Para apimentar a viagem, a notícia posterior: derrubada de avião comercial ucraniano, por engano. Deu-se a verdadeira dimensão do risco que corríamos. A tensão surgia com o alvorecer do novo ano. Não conseguíamos relaxar, pois estávamos separados do Irã apenas pelo estreito de Ormuz. No entanto a viagem para Singapura foi maravilhosa. Sem maiores problemas, conseguimos sair daquele ambiente hostil.
Desembarcamos dia 04 no mais moderno e bonito aeroporto do mundo. Um belo cartão de boas-vindas a Singapura. Ao final do finger, já no longo corredor, seguíamos o fluxo dos demais passageiros no nosso grupo, normalmente zombeteiro, coisa de nosso sangue latino, quando à frente havia um leve estreitamento no corredor com uma fila indiana. Era um equipamento cercado por pessoas com roupas brancas. Ao passar pelo dito equipamento tive a curiosidade de virar e olhar para a tela. Vi que se tratava de equipamento de leitura térmica corporal. Logo veio à cabeça as vagas notícias sobre uma tal gripe detectada na China.
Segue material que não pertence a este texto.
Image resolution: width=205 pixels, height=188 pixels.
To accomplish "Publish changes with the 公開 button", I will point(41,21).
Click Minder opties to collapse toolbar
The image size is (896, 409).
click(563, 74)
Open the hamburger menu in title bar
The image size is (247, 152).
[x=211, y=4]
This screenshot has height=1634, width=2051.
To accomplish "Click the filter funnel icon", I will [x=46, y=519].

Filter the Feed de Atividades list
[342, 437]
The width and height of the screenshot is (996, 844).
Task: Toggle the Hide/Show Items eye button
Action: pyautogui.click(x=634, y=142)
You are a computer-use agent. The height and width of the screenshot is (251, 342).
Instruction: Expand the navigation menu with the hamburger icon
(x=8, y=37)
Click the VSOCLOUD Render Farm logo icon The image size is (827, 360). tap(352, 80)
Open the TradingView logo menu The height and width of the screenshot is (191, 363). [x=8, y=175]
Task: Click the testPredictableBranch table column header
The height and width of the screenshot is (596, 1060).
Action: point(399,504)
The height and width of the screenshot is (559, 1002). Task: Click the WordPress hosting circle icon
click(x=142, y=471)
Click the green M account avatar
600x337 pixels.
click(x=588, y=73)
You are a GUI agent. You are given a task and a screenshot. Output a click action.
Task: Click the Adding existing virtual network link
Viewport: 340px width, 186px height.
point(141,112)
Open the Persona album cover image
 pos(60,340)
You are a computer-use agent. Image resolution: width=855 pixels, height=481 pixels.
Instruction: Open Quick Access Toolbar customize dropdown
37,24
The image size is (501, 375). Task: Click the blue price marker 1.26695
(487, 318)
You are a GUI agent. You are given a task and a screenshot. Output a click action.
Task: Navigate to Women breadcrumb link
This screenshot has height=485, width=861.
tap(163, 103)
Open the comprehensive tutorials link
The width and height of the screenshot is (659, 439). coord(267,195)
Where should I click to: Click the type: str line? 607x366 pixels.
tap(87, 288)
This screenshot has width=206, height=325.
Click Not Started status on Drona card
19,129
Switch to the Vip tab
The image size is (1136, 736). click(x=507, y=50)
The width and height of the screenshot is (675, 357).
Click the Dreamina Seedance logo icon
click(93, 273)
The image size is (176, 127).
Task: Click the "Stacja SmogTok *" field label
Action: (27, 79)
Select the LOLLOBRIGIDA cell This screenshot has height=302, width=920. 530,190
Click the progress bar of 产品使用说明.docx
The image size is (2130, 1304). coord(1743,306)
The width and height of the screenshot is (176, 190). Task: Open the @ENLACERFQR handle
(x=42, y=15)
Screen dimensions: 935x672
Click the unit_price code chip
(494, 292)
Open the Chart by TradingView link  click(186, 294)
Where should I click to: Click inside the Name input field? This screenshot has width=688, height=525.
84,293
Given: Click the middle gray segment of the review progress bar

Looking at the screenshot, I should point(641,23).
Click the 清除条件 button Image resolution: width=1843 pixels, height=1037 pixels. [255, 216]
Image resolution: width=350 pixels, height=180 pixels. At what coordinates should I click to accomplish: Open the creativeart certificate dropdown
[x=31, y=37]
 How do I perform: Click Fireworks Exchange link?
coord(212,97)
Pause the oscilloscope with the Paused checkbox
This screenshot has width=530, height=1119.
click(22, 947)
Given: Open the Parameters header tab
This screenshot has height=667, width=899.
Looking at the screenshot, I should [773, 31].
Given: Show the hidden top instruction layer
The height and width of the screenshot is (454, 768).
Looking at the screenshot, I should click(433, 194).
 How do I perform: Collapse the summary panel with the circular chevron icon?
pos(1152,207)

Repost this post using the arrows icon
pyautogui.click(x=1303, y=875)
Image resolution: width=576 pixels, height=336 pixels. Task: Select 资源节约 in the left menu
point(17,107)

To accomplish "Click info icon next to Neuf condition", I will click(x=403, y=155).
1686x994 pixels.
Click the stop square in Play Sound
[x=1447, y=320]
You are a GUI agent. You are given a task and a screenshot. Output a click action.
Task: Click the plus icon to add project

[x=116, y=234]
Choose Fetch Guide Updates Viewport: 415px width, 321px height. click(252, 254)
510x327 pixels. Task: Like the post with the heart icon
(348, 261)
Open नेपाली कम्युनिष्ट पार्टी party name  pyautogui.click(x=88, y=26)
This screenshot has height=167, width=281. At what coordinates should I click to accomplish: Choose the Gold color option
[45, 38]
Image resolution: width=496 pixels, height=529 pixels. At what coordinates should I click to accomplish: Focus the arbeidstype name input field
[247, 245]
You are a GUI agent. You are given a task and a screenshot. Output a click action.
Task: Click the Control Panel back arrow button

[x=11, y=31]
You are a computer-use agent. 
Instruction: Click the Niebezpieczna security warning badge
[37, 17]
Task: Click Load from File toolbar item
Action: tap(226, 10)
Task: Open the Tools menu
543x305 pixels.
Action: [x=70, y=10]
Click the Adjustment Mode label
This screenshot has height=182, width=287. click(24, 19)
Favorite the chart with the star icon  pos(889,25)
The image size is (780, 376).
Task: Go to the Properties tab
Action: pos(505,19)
Chegamos a comentar entre nós, mas nada que nos assustasse e desviasse nossa atenção daquele aeroporto fenomenal.
As férias transcorreram na maior tranqüilidade, embora tivéssemos que retornar para Abu Dhabi, cidade ainda sob tensão. Ao final das férias, refletindo sobre os fatos, estivemos na proximidade de uma tempestade perfeita. Às portas de um conflito armado, de um lado, e nas barbas do maior algoz, o SARS-CoV-2. Penso nisso e dá vontade de abraçar a família. A angústia de guerra, embora muito pouco premente, foi mais detectável do que o risco maior, o nascedouro de uma terrível pandemia.
Isso tudo me fez lembrar os refugiados sírios que, bem mais do que nós, viveram o terror da guerra e a impotência em proteger seus filhos do flagelo da fome e da morte. Medo do possível não é nada perto do terror do inevitável, pois outro dia li uma notícia que me fez reatar que tudo aquilo que passamos. O jornal retrata a história de Khadouj Makhzoum, de 55 anos. Essa síria sobreviveu aos bombardeios em Aleppo, na guerra que assola sua terra natal por mais de nove anos, com mais de 380 mil mortes, e forçou mais 11 milhões de compatriotas a virarem as costas para seu berço.
Khadouj teve sorte. Veio parar no Brasil, graças ao seu filho Abdulbaset Jarour, que mora em São Paulo. Mas a sorte não durou muito tempo. A jovem senhora escapara da guerra da Síria, mas se deparara com outro monstro terrível, não no corredor de um aeroporto, mas num corredor de hospital. Foi mais uma vítima da pandemia no Brasil, país que lhe surgiu como esperança de vida nova. Infelizmente, diferente de nós, não escapou da sua tempestade perfeita. Diante disso, a aventura no oriente, não passou de uma leve chuva, a encharcar a memória e a ensinar a valorizar as oportunidades que a vida insiste em nos oferece.